قدرت محمودی

Objective: The aim of this study was to evaluate the antitumoral properties of the novel Hg(SCN)2 complex of a pincer-type isonicotinohyrazone ligand (PTIH). Materials and Methods: Hydrazine ligands were prepared through a Schiff base condensation between the 2-Acetylpyridine and isonicotinoyl acid hydrazide. PTIH was synthetized by a branch tube method using Hg(SCN)2. In vitro cell killing activity, the induction of apoptosis, the influence on motility, and the effects on mRNA expression to a motility-related gene (E-cadherin) of PTIH were evaluated in A549, HepG2, HUH7 cancer cell lines, and BEAS2B non-cancer cell line. Results: PTIH was found to be cytotoxic to cancer cells, compared to non-cancers, and induced apoptosis.
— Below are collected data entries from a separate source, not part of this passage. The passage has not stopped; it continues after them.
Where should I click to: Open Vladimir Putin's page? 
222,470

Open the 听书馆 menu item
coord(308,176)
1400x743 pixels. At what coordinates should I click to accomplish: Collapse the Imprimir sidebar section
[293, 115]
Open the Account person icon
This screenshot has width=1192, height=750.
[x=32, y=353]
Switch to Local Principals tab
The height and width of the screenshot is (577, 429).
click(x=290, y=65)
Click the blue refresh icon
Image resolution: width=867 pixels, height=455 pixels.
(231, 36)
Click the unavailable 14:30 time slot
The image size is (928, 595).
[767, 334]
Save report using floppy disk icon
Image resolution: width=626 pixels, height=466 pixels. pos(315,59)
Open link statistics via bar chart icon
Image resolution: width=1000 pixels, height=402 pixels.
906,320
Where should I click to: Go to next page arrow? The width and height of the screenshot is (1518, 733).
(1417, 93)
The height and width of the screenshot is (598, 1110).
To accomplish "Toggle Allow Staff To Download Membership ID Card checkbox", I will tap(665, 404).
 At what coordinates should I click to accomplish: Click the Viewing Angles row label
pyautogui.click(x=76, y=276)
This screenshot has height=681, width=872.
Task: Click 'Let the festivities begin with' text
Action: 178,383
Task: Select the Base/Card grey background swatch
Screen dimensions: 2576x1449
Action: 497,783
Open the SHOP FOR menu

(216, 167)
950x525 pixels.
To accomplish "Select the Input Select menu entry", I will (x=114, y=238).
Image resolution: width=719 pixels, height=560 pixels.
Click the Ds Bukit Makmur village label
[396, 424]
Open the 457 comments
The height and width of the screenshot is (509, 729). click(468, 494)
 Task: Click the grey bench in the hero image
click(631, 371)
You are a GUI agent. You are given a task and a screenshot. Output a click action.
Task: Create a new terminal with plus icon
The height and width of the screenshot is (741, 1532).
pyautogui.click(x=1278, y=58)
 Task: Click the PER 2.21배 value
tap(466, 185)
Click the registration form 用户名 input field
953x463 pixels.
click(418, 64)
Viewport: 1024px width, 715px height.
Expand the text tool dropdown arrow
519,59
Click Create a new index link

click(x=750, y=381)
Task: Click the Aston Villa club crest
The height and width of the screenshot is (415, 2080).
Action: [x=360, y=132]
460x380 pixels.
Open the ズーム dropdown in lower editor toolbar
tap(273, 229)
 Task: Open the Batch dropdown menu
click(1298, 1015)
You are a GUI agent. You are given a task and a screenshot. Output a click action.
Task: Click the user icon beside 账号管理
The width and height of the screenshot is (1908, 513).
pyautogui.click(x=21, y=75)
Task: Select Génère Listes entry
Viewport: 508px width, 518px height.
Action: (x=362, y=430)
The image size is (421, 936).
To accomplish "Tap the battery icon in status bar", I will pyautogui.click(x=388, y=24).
Additionally, it suppressed cell migration in A549 cells, leading to an increase in the levels of E-cadherin mRNA expression, and decreased colony formation in HepG2 and HUH7 cells. Through UV titration studies, it was determined that PTIH showed albumin binding and interacted with DNA by electrostatically and/or groove binding. Conclusion: PTIH exerted more cytotoxic effects in some cancer cells than in normal cells. This feature and other anticancer properties make it a promising agent.